The Columbine Memorial is a powerful tribute to the deceased. It’s located next to the school in Clement Park.
Hormann is now a security guard at Heritage, so school safety is a daily part of his life.
“I think (Columbine) was a case of two kids that felt like they didn’t belong to something, and that sucks,” Hormann said. “It should make everybody understand that there are just different kinds of people in this world.”
Content in Colorado
Scott Hormann will celebrate his 47th birthday Sunday.
A divorced father of 10- and 12-year-old girls (Kaiya and Teela), he lives in Highlands Ranch, a short drive away from his school. His father Dick was a successful softball coach at Cherokee Trail and also lives in the area.
Hormann doesn’t get back to Fairfield much these days. He’d like to, but never seems to have the time. And flying across the country isn’t cheap.

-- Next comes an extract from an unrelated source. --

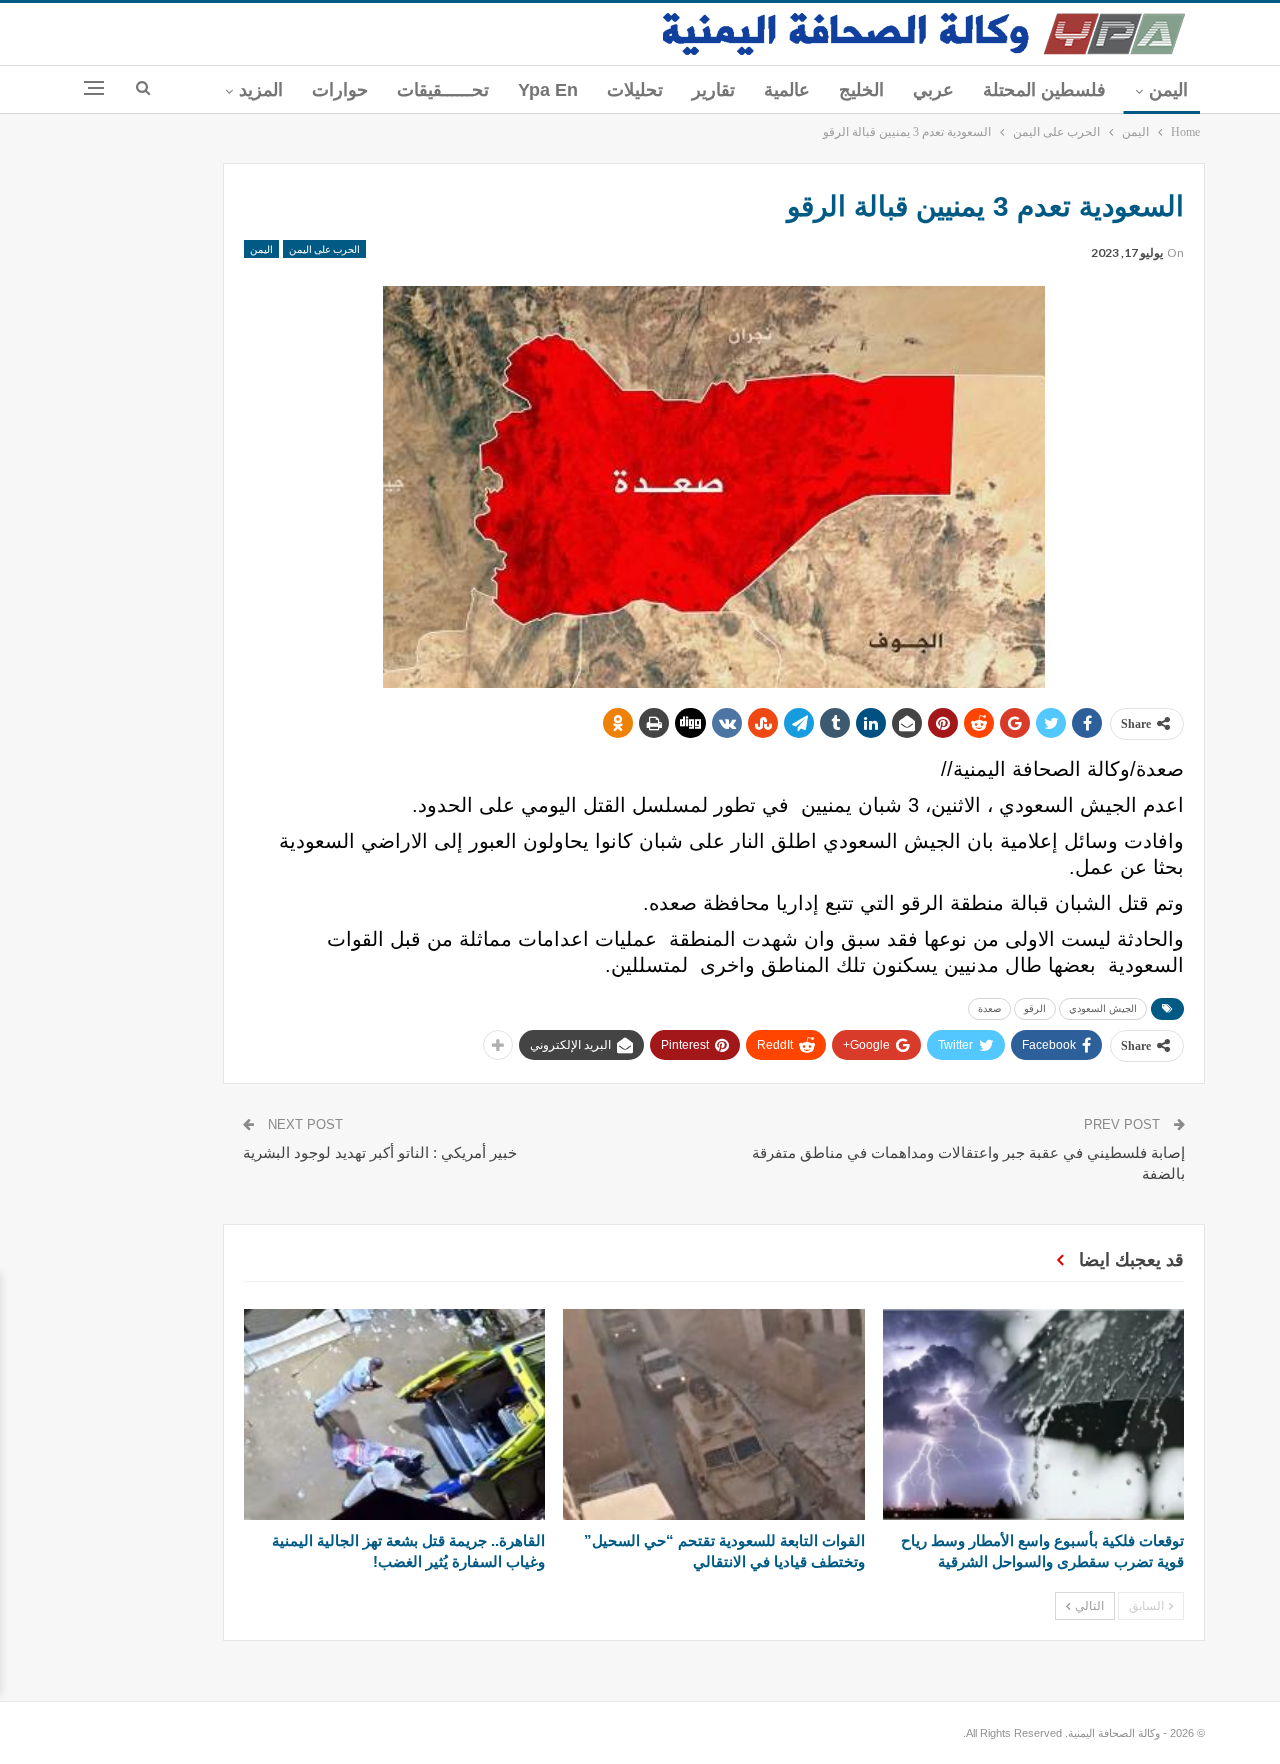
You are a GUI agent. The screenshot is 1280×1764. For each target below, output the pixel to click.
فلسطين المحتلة (1044, 90)
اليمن (1168, 90)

“Things are really good,” Hormann said. “I don’t make a ton of money. I learned very early when I was making a lot of money that money wasn’t important to me. The joy I get from working with kids and the satisfaction of seeing a kid succeed is what motivates me.”
Hormann recently joined the Heritage football staff and coached the running backs last fall as the Eagles went 7-4. He coaches summer baseball with the Colorado Khaos, an organization he co-founded more than a decade ago.
Sometimes he drives toward the mountains just for the calming effect. The majestic view is an endless attraction.
A member of the Fairfield Athletic Hall of Fame, Hormann said his hometown will always have a place in his heart. But this is home now.
“I’m exactly where I’m supposed to be,” he said. “It took a winding road to get here, but I am exactly where I’m supposed to be.”